Friday, October 2, 2009

DEAR COMPUTER


............................by Stanley

......I live with my computer. We’re not married or anything, we just live together.
......It’s not a question of whether my computer has a life of its own, whether objectively it has a sentient consciousness – the point is, I behave as though it has. At a very deep level I’ve discovered I regard my computer as alive.
......I’ll be truthful: It is a she : a woman.
......Our interaction with each other has all the qualities of a serious ongoing relationship. After all, the true meaning of ‘relationship’ is interaction. We certainly have that; and, like all intimate relationships, it isn’t always easy. I have to say, sometimes she is difficult; she has unpredictable moods; and sometimes I can be quite selfish and thoughtless, using her without in the least acknowledging my dependency. Recently we have been in serious trouble. Suddenly, without warning, she stopped talking to me.
.....All this might seem most amusing, except for the fact that I was terribly upset. I’m not being funny now. I really mean this. When she stopped talking to me I was dreadfully upset. Looking back in hindsight I didn’t realise what was going on. My computer was just a machine and it was improperly telling me that my Vista was an illegal copy. I was so upset I knew something else was going on; and this is where it gets interesting.
.....I decided it was time I sat down and did some focusing. I cleared a space for myself and looked into my body. There was something vaguely there in my chest. The words ‘fluttery and nervous’ came. Overall, I actually felt worse than this but I stayed with this slight sensation of fluttery and nervous. It was barely discernable but I stayed with it. I remembered that focusing is the next step after you get in touch with your feelings.
......Then a surprising phrase floated by: ‘but I was a good boy’.
......What’s that got to do with it ?
......But I was a good boy’....what on earth does that mean...!
......No, get out of your head – stay with that phrase and the fluttery nervous sensation.
......Then I got: ‘something has been taken away from me’.
......I know what it is: My mum’s not speaking to me.
......That’s it ! There’s an unmistakable relief when you get it right.
......That’s what she used to do. It was her way of punishing.
.......I recognised the feeling of overwhelming anxiety. As a kid I wouldn’t know what it was. But I knew I must have done something wrong and I was a bad boy – often I was a bad boy when I thought I was a good boy.
......I’m not blaming my mum, but when she withdrew like that it was a catastrophic emergency. I remembered how all my attention was focused on getting her back. In this state I had no time or space to have myself.
......I can’t play.
......I lose me.
......I can’t play when my survival is at stake. I lose all capacity to follow myself, to have fun.
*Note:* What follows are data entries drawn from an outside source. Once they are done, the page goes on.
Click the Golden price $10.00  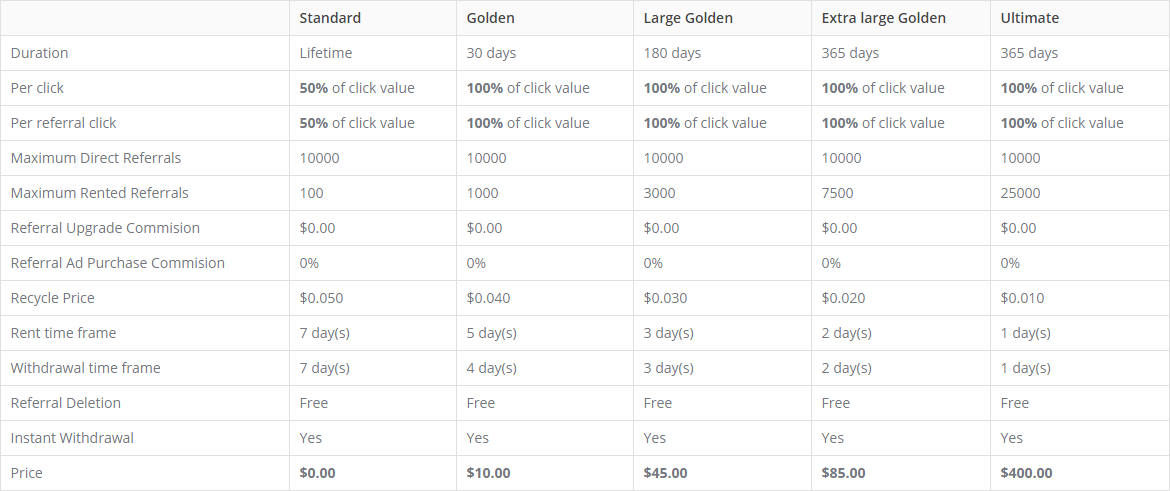(x=489, y=473)
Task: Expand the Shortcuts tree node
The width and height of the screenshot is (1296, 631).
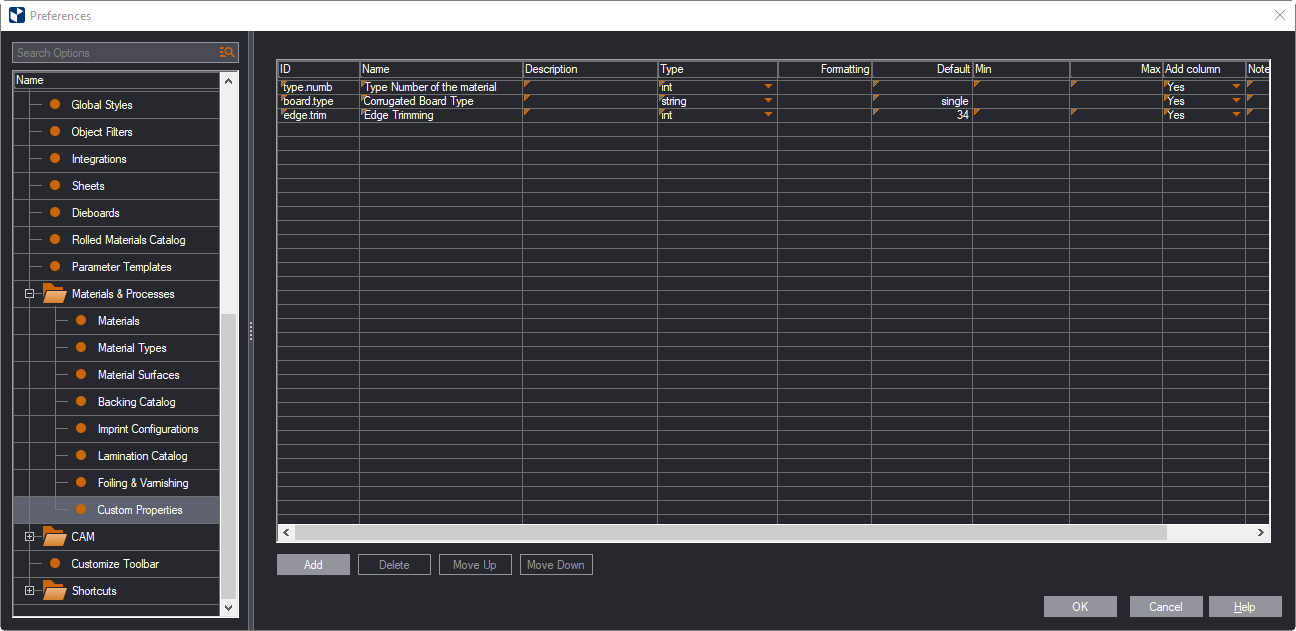Action: click(x=30, y=591)
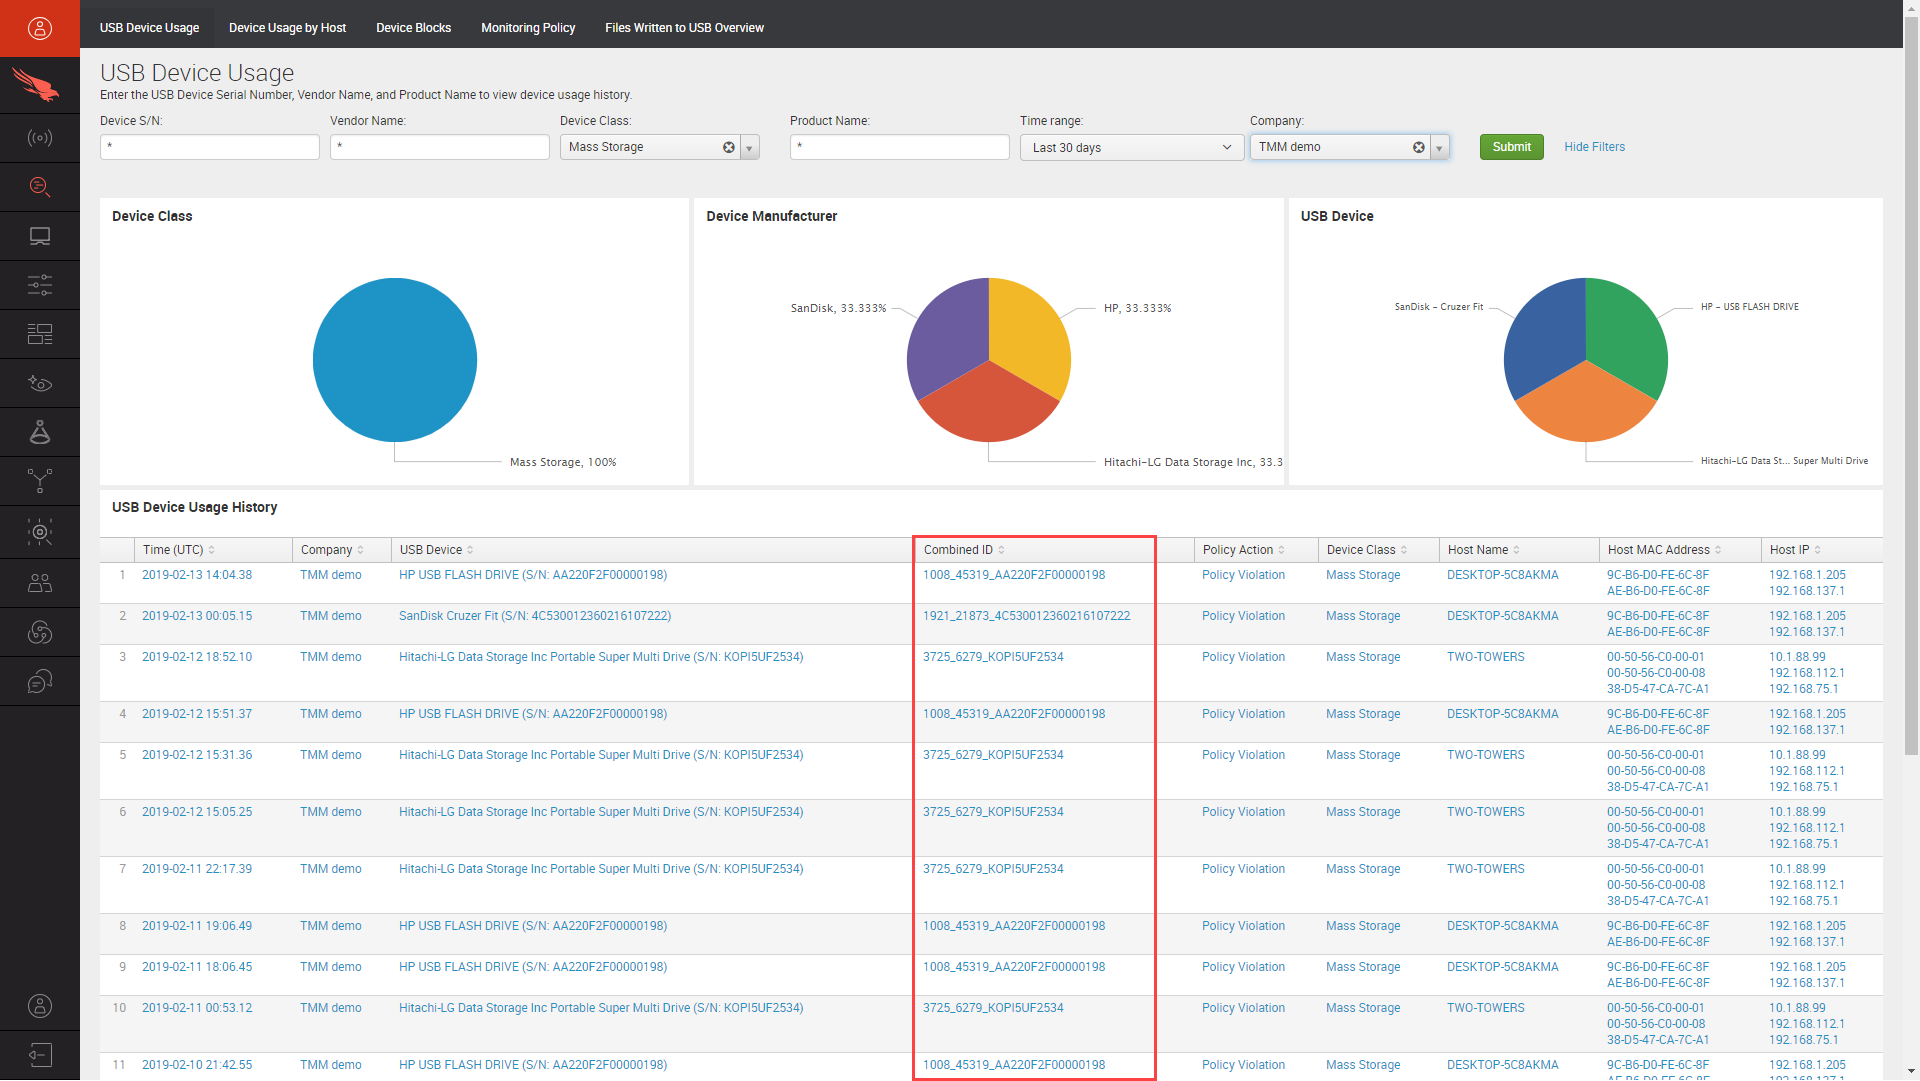Switch to Device Usage by Host tab
1920x1081 pixels.
tap(287, 28)
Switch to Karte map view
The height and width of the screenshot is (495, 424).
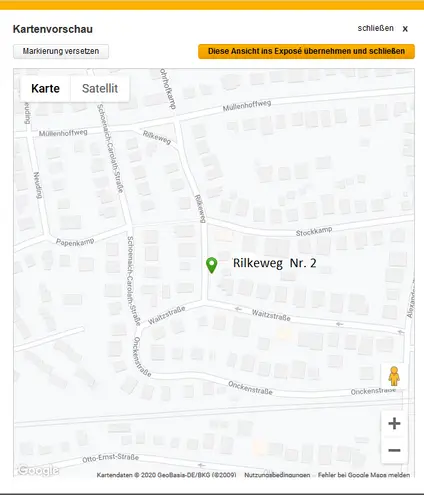[45, 88]

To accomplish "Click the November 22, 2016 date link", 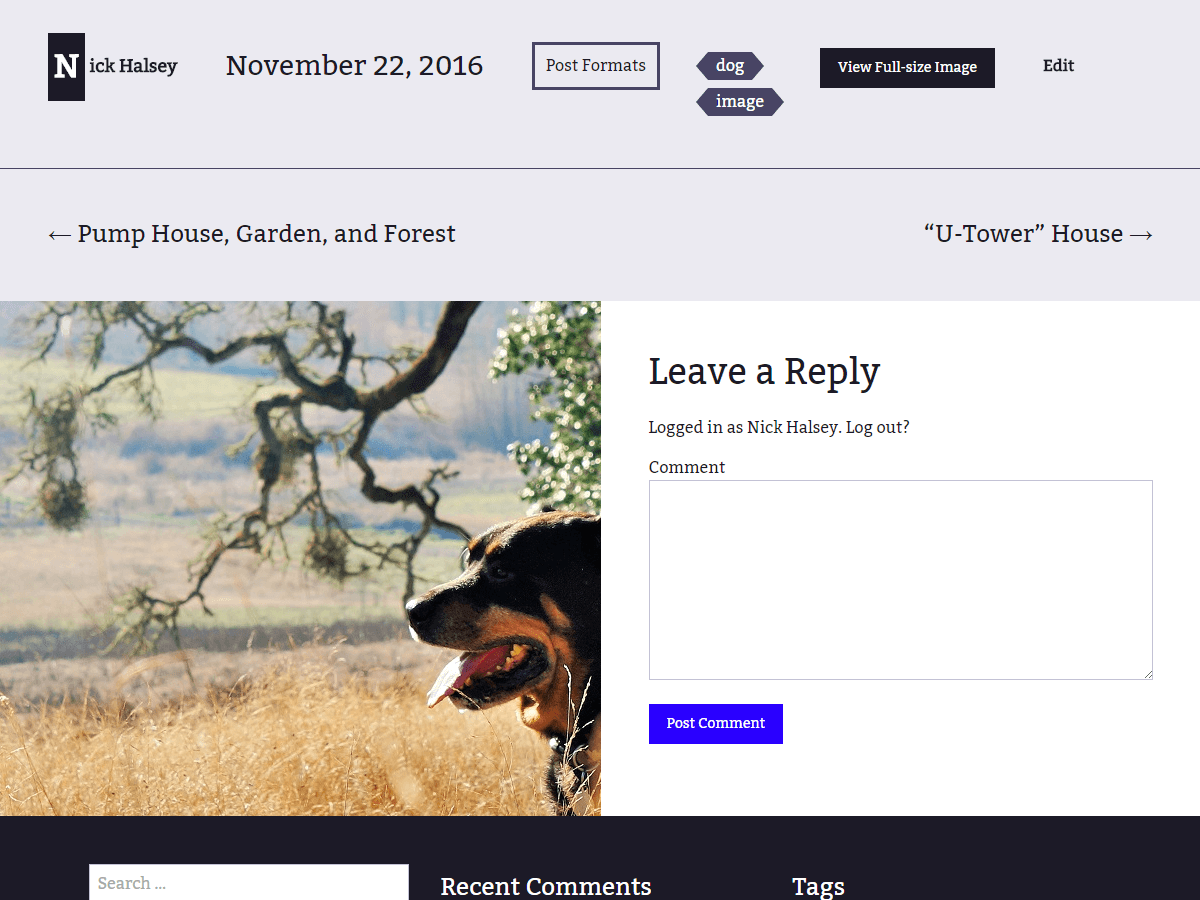I will click(x=354, y=66).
I lose the immediacy of playing, of my own imaginative world, my curiosity, my childlike ability to learn, discover, unpack, delve, probe, fiddle and follow wherever my fancy leads.
......I lose me.
......That’s exactly the state I was in when my computer crashed.
......There were interesting discoveries to follow. As a child, when I have her, when she is functioning, when she is being mum, I can forget her and have myself and my playing life. Quite literally, I can ignore her and get on with my interesting little word.
......My computer is a sort of combination of these two aspects. I can play with my computer. It’s my window on the world. It lets me follow wherever my fancy leads. But when I am playing I can forget its functioning, I can ignore how it is silently working for me in the background. Didn’t I say: ‘I can be quite selfish and thoughtless, using her without in the least acknowledging my dependency? Isn’t that just like the life of the child?
......One interesting aspect of this little session with myself is worth mentioning. During focusing I could fully get how anxious I was as a child by tuning into my present anxiety. My anxiety over my computer and my childhood anxiety weren’t two feelings – they were exactly the same. It was as though my present anxiety gave me vivid access to my childhood state. I just knew how lost and scared I was back then.

......I usually put the computer into ‘sleep’ mode before going to bed. Not long after I had fixed all that trouble I woke early one morning. It was about 3:30. I wandered out into the lounge and saw that the computer had switched itself on. I said out loud: ‘You’re not supposed to be awake dear!’
......I smiled and laughed at myself.